Ordinanza interlocutoria di Cassazione Civile Sez. 3 Num. 6460 Anno 2025
Civile Ord. Sez. 3 Num. 6460 Anno 2025
Presidente: COGNOME
Relatore: COGNOME
Data pubblicazione: 11/03/2025
ORDINANZA INTERLOCUTORIA
sul ricorso iscritto al n. 11336/2022 R.G. proposto da: COGNOME COGNOME rappresentati e difesi dagli avvocati NOME COGNOME e NOME COGNOME
-ricorrenti-
contro
COGNOME COGNOME, elettivamente domiciliati in ROMA INDIRIZZO presso lo studio dell’avvocato COGNOME (CODICE_FISCALE rappresentati e difesi dagli avvocati NOME COGNOME (CODICE_FISCALE e NOME COGNOME (CODICE_FISCALE);
-controricorrenti- nonché contro
COGNOME
avverso la SENTENZA della CORTE D’APPELLO di LECCE n. 259/2022, depositata il 25/02/2022.
Udita la relazione svolta nella camera di consiglio del 27/01/2025 dal Consigliere NOME COGNOME
FATTI DI CAUSA
I coniugi NOME COGNOME e NOME COGNOME a seguito di denunzia penale di NOME COGNOME furono indagati, dapprima, per il reato di circonvenzione di incapace (art. 643 cod.pen.) ai danni di NOME COGNOME, fratello del denunciante, e, in seguito, furono rinviati a giudizio per estorsione aggravata (art. 629 cod.pen.).
Nel corso del giudizio penale, in data 5-6-08, morì NOME COGNOME e, al fine di ottenere il risarcimento dei danni dallo stesso subiti, si costituirono il fratello NOME e la sorella NOME
Con sentenza n. 623/2009, divenuta irrevocabile ex art. 576 cod.proc.pen., il Tribunale penale di Lecce assolse i coniugi dal reato di estorsione per insussistenza del fatto (mancata prova della violenza).
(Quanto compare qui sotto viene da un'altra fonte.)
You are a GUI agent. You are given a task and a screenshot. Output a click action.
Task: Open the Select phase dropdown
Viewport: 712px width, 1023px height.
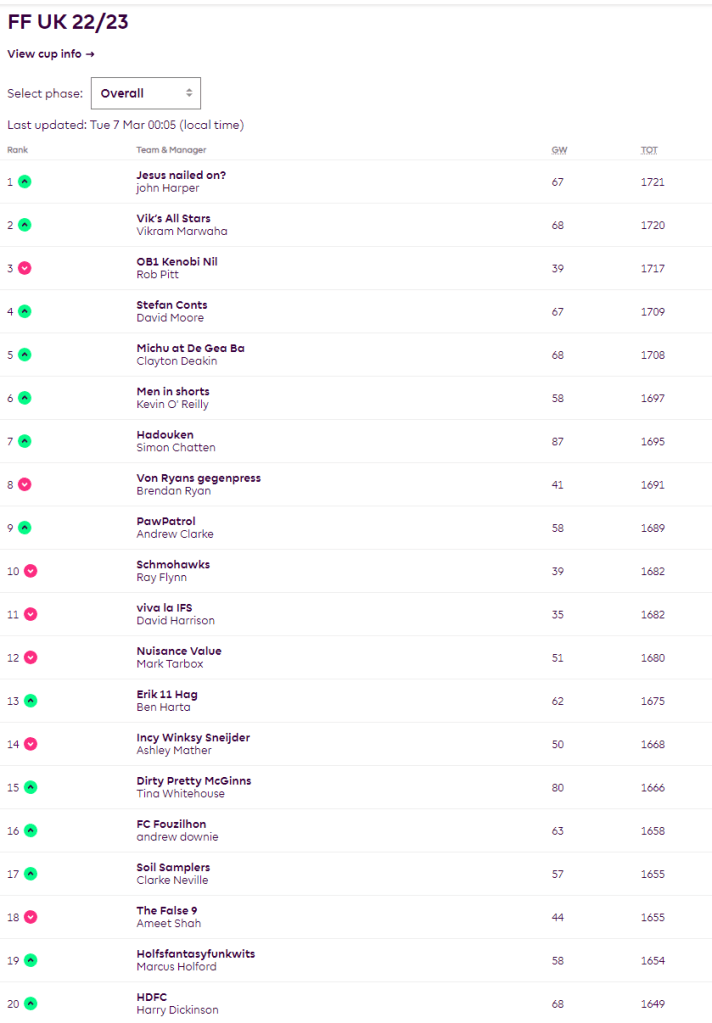(x=146, y=93)
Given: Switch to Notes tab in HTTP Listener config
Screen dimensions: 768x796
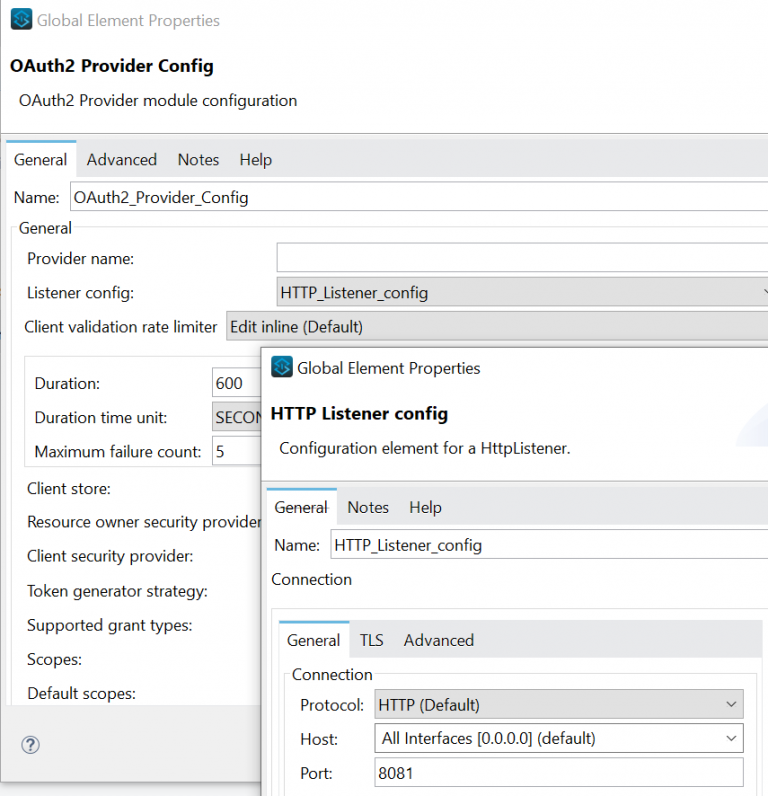Looking at the screenshot, I should point(368,508).

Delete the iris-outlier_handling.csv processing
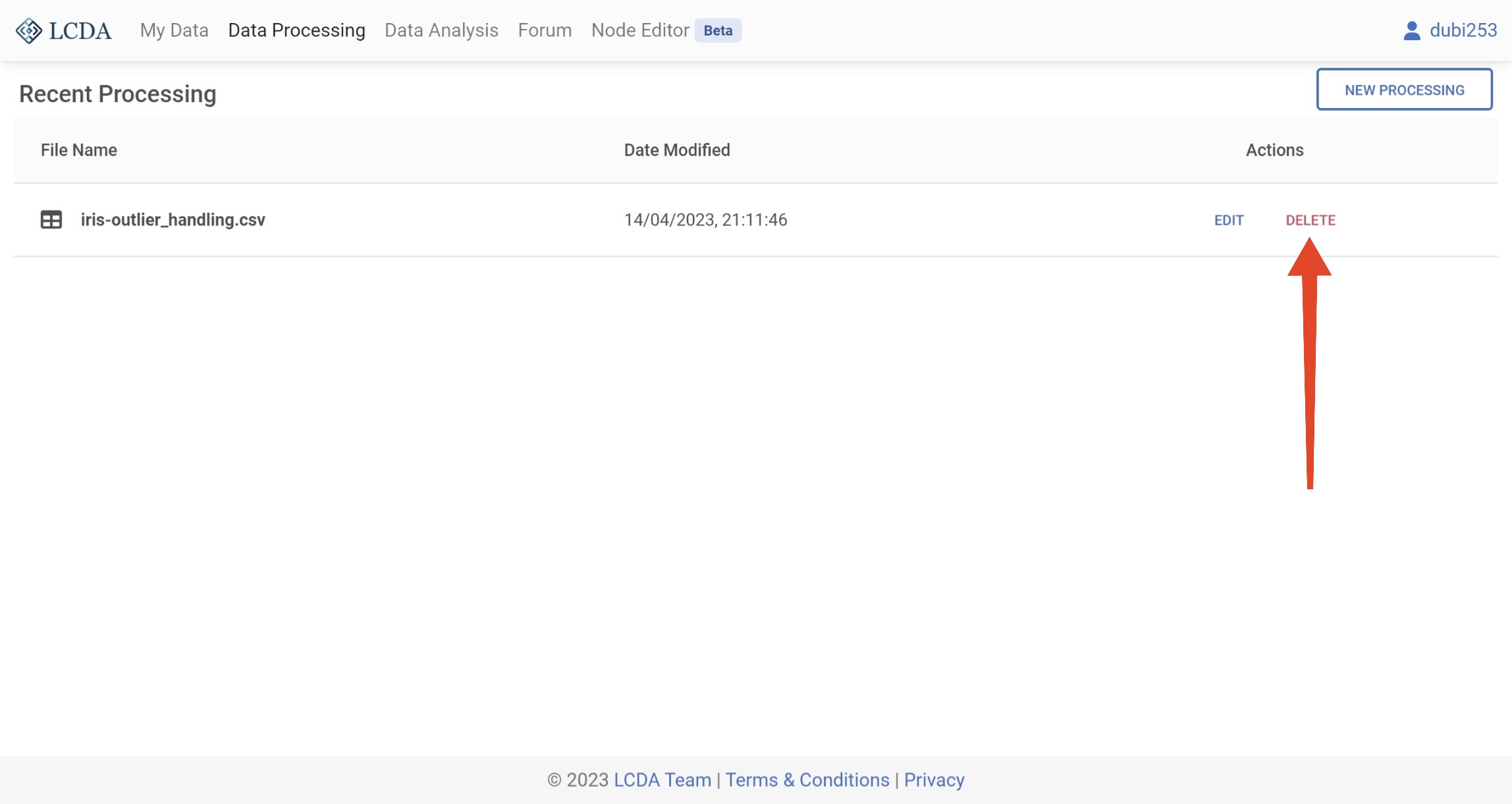coord(1310,220)
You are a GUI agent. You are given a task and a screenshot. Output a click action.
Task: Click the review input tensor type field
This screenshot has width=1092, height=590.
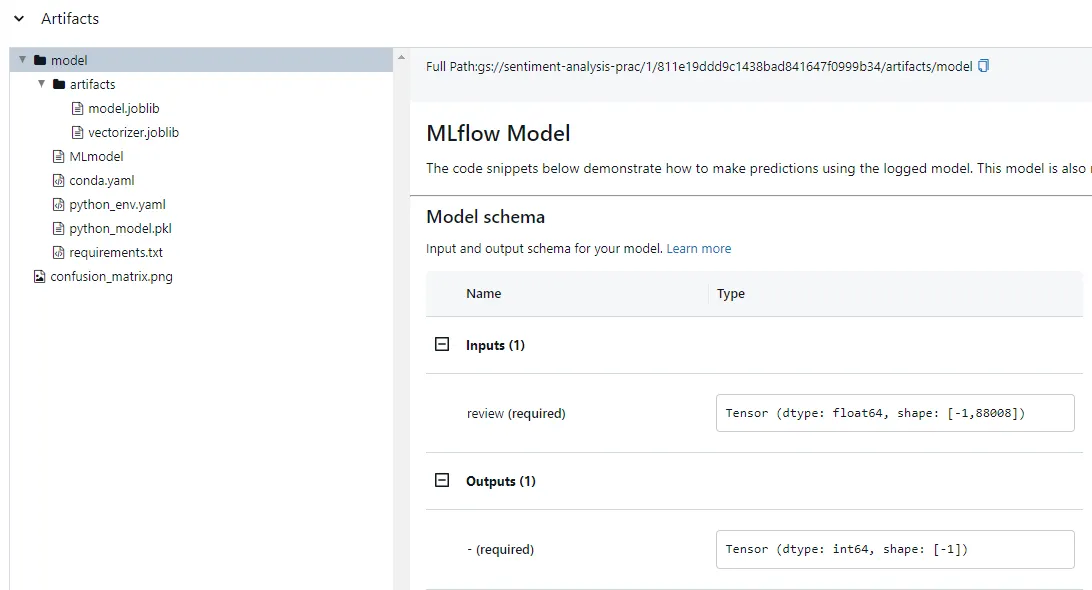click(895, 413)
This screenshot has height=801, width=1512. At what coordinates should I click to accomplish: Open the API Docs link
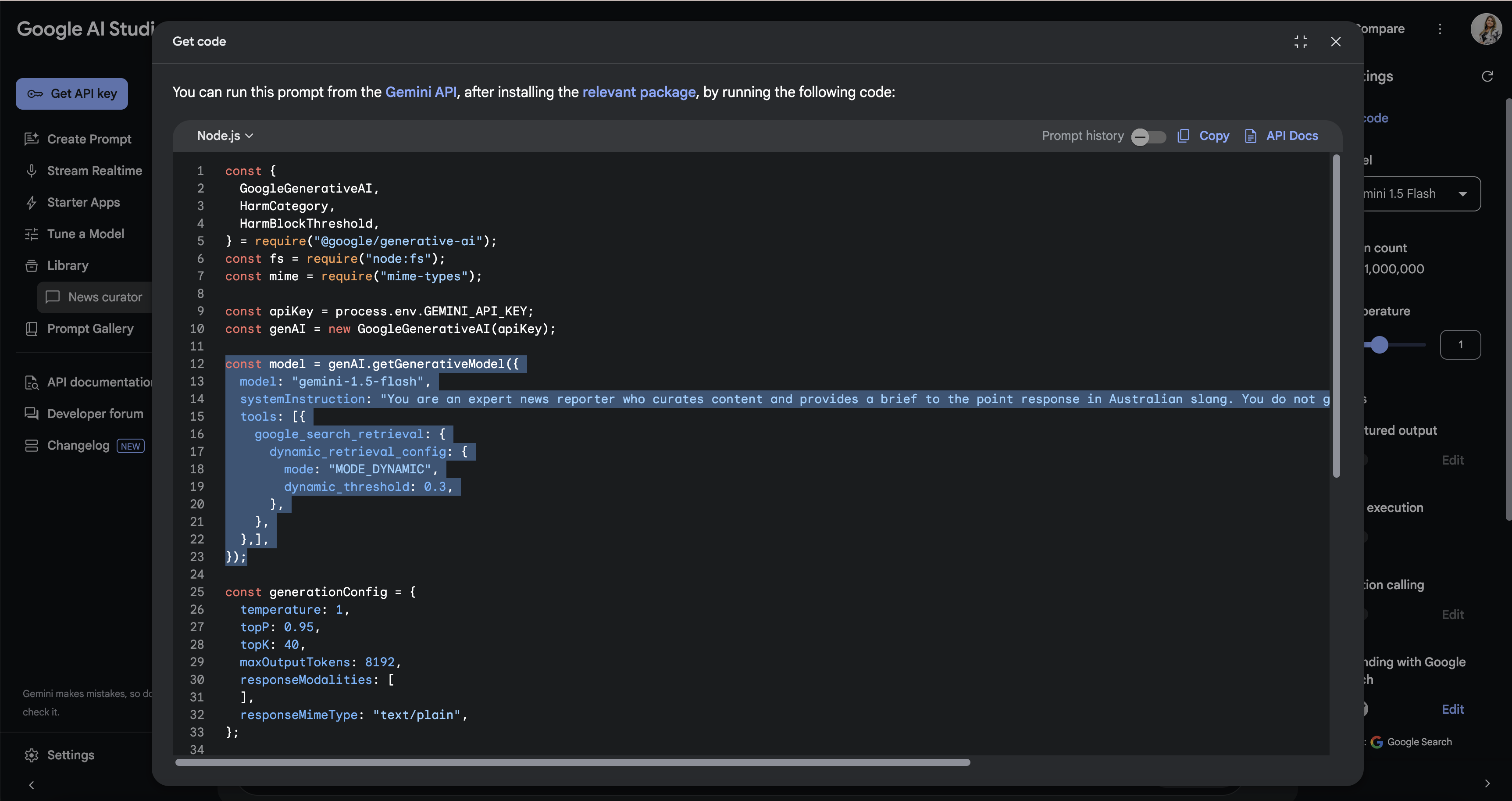1291,136
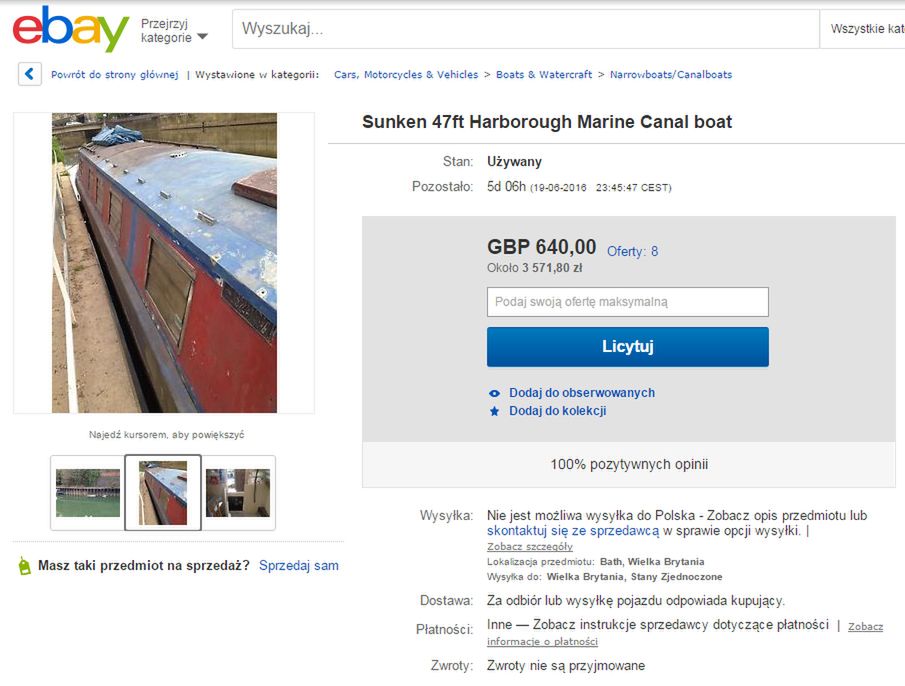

All’esito del giudizio di appello promosso dalle parti civili, NOME COGNOME e NOME COGNOME, la Corte d’appello di Lecce, con sentenza n. 310/2012, ritenne i coniugi civilmente responsabile del reato loro ascritto (estorsione aggravata) solo per il periodo successivo al febbraio 2003 (reputando accertata solo da tale data la loro condotta violenta nei confronti di NOME COGNOME) e li condannò al risarcimento dei danni, da liquidarsi in separata sede.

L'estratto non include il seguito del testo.